> **Work to be completed**: Go through the listing and return every line with "click" in it.

=-=-=-=-=

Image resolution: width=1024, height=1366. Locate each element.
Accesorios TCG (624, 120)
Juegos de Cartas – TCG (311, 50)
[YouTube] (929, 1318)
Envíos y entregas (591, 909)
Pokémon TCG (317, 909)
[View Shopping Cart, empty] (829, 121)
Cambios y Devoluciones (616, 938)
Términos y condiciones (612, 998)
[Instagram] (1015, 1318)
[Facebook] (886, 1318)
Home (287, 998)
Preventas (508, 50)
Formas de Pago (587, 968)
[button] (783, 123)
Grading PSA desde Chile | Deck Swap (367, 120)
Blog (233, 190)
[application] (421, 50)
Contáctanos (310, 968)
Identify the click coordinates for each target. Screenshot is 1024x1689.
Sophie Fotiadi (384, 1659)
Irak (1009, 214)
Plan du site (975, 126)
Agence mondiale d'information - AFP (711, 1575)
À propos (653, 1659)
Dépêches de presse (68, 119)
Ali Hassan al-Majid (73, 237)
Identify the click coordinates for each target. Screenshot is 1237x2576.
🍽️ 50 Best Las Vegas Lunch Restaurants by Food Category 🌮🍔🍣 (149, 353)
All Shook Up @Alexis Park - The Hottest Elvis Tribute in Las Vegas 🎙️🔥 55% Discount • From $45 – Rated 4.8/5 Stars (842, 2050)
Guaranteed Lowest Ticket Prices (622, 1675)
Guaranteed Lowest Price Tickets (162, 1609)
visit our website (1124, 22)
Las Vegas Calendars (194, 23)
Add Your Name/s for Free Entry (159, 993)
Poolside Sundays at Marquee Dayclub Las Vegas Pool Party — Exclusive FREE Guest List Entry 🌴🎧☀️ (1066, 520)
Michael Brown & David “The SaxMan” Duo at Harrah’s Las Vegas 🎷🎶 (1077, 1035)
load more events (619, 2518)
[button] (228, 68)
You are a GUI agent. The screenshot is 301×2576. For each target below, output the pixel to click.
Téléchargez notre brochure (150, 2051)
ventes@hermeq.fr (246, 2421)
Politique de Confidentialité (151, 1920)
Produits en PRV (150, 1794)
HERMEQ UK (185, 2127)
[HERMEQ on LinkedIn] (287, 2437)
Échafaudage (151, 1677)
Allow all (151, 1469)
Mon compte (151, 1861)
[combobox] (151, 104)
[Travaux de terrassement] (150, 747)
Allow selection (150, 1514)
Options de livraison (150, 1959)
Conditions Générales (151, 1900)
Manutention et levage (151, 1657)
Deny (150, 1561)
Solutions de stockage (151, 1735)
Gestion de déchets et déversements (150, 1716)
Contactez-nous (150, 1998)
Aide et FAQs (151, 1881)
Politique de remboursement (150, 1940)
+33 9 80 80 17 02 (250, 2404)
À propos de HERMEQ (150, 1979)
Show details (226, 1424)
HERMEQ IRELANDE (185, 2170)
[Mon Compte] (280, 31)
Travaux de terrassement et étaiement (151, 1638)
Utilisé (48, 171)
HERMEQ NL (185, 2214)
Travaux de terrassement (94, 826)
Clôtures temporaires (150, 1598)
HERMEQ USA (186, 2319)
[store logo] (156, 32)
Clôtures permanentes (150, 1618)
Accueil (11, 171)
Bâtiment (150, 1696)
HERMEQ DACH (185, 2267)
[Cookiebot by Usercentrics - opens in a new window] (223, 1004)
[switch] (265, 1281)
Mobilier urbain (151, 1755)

=-=-=-=-=

> **Completed exercise**:
Identify the click coordinates for each target. Screenshot is 1024x1689.
Identify the click coordinates for each target. Screenshot is 1237x2576.
You are a GUI agent. The screenshot is 301×2576. For each target below, output the pixel to click.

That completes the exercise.